Task directions ▸
Reproduce each record exactly, leaving nothing out.

Exercise material ▸
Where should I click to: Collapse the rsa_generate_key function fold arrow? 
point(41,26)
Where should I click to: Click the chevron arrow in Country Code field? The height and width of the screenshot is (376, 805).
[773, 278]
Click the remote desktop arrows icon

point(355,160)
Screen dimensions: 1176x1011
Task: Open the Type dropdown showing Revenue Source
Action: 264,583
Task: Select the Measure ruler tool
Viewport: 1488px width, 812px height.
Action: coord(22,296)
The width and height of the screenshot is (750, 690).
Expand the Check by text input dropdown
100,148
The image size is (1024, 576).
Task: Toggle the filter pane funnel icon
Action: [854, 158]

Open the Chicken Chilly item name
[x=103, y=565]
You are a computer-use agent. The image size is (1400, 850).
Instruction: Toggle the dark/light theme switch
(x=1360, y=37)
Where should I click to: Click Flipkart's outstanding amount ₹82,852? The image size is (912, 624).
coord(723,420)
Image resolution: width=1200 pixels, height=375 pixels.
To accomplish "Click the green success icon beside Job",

Written solution ▸
Where should I click to: Collapse the rsa_generate_key function fold arrow? 
point(41,26)
Where should I click to: Click the chevron arrow in Country Code field? The height and width of the screenshot is (376, 805).
[773, 278]
Click the remote desktop arrows icon

point(355,160)
Screen dimensions: 1176x1011
Task: Open the Type dropdown showing Revenue Source
Action: 264,583
Task: Select the Measure ruler tool
Viewport: 1488px width, 812px height.
Action: coord(22,296)
The width and height of the screenshot is (750, 690).
Expand the Check by text input dropdown
100,148
The image size is (1024, 576).
Task: Toggle the filter pane funnel icon
Action: [854, 158]

Open the Chicken Chilly item name
[x=103, y=565]
You are a computer-use agent. The image size is (1400, 850).
Instruction: Toggle the dark/light theme switch
(x=1360, y=37)
Where should I click to: Click Flipkart's outstanding amount ₹82,852? The image size is (912, 624).
coord(723,420)
Image resolution: width=1200 pixels, height=375 pixels.
To accomplish "Click the green success icon beside Job",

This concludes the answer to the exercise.